*** RAW DATA Section Begins ***

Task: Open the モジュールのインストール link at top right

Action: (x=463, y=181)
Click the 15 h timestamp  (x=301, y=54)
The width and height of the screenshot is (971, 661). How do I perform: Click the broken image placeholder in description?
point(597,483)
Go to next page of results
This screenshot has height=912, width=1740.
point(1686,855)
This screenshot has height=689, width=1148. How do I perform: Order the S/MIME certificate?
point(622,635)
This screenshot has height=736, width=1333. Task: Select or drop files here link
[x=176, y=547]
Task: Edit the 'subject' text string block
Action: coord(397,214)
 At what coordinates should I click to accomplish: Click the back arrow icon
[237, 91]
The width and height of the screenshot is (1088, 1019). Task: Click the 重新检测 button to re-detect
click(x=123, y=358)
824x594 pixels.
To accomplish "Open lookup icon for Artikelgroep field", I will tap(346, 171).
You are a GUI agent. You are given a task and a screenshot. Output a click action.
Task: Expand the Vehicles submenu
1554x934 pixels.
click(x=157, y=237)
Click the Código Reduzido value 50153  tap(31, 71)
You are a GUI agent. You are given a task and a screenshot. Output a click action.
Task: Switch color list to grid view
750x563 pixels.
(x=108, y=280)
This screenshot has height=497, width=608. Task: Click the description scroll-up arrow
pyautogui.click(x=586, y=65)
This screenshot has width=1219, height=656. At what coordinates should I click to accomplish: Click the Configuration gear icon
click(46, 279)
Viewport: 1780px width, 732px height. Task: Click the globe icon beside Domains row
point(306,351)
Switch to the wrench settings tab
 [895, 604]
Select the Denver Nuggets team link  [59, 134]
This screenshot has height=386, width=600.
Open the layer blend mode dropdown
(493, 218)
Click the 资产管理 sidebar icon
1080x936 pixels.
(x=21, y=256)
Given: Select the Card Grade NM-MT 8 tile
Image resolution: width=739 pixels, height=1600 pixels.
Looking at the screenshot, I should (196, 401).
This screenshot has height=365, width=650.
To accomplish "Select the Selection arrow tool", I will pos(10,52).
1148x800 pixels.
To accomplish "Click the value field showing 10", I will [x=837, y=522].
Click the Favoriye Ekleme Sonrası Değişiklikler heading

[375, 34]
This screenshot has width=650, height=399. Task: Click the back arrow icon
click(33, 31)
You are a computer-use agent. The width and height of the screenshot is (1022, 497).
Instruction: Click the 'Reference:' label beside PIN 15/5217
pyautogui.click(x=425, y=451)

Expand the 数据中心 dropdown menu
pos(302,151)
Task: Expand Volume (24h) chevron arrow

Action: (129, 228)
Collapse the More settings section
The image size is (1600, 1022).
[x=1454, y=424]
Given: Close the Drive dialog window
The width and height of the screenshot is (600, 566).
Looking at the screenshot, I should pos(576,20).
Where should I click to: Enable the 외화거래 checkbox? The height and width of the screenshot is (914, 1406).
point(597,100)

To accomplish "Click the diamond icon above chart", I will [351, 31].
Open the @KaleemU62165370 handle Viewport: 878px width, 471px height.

*** RAW DATA Section Ends ***

:: TASK TO CARRY OUT ::
Look back at the records above. Repeat all of them exactly.

:: EXERCISE OUTPUT ::
Task: Open the モジュールのインストール link at top right

Action: (x=463, y=181)
Click the 15 h timestamp  (x=301, y=54)
The width and height of the screenshot is (971, 661). How do I perform: Click the broken image placeholder in description?
point(597,483)
Go to next page of results
This screenshot has height=912, width=1740.
point(1686,855)
This screenshot has height=689, width=1148. How do I perform: Order the S/MIME certificate?
point(622,635)
This screenshot has height=736, width=1333. Task: Select or drop files here link
[x=176, y=547]
Task: Edit the 'subject' text string block
Action: coord(397,214)
 At what coordinates should I click to accomplish: Click the back arrow icon
[237, 91]
The width and height of the screenshot is (1088, 1019). Task: Click the 重新检测 button to re-detect
click(x=123, y=358)
824x594 pixels.
To accomplish "Open lookup icon for Artikelgroep field", I will tap(346, 171).
You are a GUI agent. You are given a task and a screenshot. Output a click action.
Task: Expand the Vehicles submenu
1554x934 pixels.
click(x=157, y=237)
Click the Código Reduzido value 50153  tap(31, 71)
You are a GUI agent. You are given a task and a screenshot. Output a click action.
Task: Switch color list to grid view
750x563 pixels.
(x=108, y=280)
This screenshot has height=497, width=608. Task: Click the description scroll-up arrow
pyautogui.click(x=586, y=65)
This screenshot has width=1219, height=656. At what coordinates should I click to accomplish: Click the Configuration gear icon
click(46, 279)
Viewport: 1780px width, 732px height. Task: Click the globe icon beside Domains row
point(306,351)
Switch to the wrench settings tab
 [895, 604]
Select the Denver Nuggets team link  [59, 134]
This screenshot has height=386, width=600.
Open the layer blend mode dropdown
(493, 218)
Click the 资产管理 sidebar icon
1080x936 pixels.
(x=21, y=256)
Given: Select the Card Grade NM-MT 8 tile
Image resolution: width=739 pixels, height=1600 pixels.
Looking at the screenshot, I should (196, 401).
This screenshot has height=365, width=650.
To accomplish "Select the Selection arrow tool", I will pos(10,52).
1148x800 pixels.
To accomplish "Click the value field showing 10", I will [x=837, y=522].
Click the Favoriye Ekleme Sonrası Değişiklikler heading

[375, 34]
This screenshot has width=650, height=399. Task: Click the back arrow icon
click(33, 31)
You are a computer-use agent. The width and height of the screenshot is (1022, 497).
Instruction: Click the 'Reference:' label beside PIN 15/5217
pyautogui.click(x=425, y=451)

Expand the 数据中心 dropdown menu
pos(302,151)
Task: Expand Volume (24h) chevron arrow

Action: (129, 228)
Collapse the More settings section
The image size is (1600, 1022).
[x=1454, y=424]
Given: Close the Drive dialog window
The width and height of the screenshot is (600, 566).
Looking at the screenshot, I should pos(576,20).
Where should I click to: Enable the 외화거래 checkbox? The height and width of the screenshot is (914, 1406).
point(597,100)

To accomplish "Click the diamond icon above chart", I will [351, 31].
Open the @KaleemU62165370 handle Viewport: 878px width, 471px height.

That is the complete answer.